PROBLEM STATEMENT:
Work through the data line by line, gathering every line that has the word "legend".

[Saved data entries]

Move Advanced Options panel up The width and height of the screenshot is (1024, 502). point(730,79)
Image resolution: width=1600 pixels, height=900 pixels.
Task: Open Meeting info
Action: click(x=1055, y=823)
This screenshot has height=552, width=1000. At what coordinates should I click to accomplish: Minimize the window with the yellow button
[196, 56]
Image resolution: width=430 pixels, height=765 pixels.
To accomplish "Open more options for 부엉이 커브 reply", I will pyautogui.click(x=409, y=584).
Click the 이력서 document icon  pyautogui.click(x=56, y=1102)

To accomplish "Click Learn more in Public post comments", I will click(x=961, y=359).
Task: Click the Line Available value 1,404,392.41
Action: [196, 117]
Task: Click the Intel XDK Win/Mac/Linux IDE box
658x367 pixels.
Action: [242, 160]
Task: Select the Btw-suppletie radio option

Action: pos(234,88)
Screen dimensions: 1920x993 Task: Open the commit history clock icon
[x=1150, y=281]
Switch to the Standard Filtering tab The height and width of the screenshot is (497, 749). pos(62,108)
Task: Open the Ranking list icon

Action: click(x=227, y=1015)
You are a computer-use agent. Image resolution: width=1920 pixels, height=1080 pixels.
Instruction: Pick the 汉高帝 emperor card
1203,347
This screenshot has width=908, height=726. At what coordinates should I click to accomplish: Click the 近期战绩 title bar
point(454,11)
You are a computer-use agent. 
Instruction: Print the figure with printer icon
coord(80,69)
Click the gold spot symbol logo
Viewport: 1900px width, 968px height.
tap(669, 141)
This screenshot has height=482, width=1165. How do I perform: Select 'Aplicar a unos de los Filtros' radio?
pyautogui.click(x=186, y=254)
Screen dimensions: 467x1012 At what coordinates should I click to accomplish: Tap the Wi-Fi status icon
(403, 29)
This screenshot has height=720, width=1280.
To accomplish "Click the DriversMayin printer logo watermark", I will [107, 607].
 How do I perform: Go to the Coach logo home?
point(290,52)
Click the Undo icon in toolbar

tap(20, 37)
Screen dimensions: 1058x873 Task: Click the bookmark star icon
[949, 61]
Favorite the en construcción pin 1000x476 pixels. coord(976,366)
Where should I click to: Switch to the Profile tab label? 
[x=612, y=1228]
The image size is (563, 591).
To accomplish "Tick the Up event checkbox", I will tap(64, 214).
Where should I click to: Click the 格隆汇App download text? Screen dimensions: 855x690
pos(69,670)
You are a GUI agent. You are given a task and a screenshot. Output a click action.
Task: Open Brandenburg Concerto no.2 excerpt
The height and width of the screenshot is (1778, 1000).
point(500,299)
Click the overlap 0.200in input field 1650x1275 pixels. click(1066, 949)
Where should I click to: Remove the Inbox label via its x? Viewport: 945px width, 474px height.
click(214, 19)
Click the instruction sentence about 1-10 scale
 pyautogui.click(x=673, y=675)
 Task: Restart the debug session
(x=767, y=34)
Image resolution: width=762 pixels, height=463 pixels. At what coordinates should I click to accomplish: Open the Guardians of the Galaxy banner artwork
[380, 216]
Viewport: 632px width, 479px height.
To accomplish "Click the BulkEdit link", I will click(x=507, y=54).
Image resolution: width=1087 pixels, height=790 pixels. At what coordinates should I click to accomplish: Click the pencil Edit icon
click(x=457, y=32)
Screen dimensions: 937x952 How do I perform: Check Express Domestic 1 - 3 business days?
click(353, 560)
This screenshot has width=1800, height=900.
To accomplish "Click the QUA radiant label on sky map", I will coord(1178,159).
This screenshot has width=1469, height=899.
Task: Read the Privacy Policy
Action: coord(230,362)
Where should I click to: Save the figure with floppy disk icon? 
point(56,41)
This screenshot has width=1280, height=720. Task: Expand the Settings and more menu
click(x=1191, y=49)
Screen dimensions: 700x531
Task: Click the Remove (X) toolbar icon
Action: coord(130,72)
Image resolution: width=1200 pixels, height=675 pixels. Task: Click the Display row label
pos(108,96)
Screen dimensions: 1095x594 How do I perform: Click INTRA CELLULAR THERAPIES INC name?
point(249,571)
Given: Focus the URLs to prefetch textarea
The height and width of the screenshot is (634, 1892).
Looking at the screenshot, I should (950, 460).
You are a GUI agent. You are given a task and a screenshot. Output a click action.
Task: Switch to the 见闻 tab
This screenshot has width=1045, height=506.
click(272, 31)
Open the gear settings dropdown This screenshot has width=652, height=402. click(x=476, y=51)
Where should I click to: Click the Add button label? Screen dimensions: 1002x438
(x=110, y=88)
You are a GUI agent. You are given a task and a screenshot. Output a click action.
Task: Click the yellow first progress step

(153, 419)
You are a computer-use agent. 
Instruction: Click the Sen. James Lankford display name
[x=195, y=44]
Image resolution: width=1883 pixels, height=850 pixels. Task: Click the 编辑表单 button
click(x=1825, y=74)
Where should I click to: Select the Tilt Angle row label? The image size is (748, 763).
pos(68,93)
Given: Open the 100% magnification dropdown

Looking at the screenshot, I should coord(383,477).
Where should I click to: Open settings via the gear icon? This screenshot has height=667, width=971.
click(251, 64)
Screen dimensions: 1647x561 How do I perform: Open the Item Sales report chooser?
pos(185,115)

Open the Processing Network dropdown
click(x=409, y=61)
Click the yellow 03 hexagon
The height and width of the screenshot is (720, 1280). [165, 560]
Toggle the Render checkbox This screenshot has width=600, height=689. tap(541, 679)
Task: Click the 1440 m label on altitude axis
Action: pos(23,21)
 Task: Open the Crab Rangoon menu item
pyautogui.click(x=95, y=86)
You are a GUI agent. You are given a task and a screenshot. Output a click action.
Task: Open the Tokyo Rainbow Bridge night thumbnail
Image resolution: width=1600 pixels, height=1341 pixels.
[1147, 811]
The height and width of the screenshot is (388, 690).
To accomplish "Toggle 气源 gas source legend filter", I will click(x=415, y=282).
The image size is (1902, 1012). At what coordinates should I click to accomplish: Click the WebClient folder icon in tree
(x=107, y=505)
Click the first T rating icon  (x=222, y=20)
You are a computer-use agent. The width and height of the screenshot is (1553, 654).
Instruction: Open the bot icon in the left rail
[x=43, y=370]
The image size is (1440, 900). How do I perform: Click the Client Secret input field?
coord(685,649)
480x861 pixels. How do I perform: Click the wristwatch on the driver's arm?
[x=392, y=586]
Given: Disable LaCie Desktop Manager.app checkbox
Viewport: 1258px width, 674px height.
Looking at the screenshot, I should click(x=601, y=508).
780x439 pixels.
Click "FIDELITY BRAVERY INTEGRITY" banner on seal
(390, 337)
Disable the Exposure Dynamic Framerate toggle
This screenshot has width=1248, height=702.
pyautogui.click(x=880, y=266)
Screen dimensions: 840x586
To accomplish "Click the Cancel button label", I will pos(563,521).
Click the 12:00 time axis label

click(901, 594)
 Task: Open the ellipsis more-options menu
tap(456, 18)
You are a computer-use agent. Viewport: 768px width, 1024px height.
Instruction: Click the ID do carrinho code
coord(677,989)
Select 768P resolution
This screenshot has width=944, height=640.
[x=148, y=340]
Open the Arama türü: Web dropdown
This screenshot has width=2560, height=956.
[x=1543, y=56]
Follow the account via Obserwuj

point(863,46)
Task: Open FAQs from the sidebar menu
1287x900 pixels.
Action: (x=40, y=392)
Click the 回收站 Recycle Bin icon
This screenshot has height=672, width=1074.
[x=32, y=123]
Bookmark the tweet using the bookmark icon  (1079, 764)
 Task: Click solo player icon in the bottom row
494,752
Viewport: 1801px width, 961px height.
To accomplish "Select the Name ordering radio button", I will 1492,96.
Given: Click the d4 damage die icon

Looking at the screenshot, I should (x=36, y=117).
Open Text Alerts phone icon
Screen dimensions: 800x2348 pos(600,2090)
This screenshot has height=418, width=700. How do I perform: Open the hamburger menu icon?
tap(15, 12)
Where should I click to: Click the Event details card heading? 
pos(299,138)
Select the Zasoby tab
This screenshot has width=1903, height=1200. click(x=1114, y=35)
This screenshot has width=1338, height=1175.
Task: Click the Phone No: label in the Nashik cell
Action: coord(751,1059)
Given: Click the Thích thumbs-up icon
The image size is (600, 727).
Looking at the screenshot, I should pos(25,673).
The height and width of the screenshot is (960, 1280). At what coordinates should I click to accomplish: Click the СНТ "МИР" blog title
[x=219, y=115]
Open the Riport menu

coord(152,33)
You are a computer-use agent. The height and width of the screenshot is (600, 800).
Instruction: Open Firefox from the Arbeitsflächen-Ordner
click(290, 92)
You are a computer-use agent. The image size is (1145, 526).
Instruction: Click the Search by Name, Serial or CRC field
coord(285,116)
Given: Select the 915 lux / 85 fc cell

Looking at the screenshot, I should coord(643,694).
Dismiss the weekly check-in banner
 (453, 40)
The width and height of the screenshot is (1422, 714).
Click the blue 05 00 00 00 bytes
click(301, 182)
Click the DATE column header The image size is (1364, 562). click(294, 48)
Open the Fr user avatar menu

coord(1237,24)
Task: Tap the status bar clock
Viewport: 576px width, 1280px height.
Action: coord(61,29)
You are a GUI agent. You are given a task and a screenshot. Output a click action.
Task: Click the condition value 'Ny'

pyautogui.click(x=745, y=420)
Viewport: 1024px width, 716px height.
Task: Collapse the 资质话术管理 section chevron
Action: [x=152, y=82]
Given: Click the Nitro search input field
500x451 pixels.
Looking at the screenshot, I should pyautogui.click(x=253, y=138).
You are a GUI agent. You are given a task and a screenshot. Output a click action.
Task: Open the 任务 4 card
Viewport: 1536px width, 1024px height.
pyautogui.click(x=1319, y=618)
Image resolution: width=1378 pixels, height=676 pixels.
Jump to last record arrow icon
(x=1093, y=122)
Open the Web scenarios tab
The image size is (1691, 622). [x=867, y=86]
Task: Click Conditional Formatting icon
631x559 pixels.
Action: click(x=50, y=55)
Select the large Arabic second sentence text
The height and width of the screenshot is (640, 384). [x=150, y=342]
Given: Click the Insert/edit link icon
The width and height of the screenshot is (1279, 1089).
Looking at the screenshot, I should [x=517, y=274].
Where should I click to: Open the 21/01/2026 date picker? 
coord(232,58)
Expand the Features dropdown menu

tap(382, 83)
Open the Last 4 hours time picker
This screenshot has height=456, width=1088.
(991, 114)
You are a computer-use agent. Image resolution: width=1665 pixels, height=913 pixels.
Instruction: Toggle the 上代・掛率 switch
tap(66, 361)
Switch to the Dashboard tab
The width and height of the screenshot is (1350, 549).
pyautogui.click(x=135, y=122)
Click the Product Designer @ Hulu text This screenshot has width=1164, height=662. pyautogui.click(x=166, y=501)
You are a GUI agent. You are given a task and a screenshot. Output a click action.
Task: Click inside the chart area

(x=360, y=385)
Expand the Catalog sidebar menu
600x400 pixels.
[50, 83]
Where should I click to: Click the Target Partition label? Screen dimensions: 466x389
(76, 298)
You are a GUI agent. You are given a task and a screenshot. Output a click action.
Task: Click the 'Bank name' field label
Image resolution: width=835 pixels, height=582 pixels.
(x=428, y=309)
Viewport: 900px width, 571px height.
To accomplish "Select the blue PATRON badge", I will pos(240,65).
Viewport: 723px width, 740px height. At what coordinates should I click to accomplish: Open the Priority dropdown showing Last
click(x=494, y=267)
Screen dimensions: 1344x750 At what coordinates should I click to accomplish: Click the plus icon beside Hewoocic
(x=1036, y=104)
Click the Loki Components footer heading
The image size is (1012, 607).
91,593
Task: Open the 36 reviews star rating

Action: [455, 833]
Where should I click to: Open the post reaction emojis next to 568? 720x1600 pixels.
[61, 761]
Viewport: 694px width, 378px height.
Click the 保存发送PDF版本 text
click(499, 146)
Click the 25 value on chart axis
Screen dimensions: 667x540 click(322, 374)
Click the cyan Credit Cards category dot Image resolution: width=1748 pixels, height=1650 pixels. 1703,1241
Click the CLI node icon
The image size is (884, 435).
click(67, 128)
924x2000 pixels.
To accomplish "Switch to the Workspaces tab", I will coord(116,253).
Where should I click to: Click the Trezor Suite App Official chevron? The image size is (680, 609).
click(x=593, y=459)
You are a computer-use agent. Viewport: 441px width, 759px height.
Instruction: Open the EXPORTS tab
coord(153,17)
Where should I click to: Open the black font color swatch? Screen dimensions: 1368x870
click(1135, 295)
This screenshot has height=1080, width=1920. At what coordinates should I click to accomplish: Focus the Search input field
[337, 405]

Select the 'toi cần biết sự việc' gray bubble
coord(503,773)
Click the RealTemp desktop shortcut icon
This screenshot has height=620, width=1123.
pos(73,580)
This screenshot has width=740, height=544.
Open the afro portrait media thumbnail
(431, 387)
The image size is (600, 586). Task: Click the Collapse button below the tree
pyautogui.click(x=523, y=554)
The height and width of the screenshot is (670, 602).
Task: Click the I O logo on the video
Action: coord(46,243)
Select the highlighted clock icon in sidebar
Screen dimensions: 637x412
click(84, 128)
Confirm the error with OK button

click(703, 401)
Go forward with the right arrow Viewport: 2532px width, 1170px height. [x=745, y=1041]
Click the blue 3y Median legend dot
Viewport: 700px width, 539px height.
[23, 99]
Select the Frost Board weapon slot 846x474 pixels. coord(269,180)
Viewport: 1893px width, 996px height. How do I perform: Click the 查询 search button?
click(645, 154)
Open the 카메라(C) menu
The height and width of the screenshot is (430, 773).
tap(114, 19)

ANSWER TO THIS PROBLEM:
To accomplish "Toggle 气源 gas source legend filter", I will click(x=415, y=282).
Click the blue 3y Median legend dot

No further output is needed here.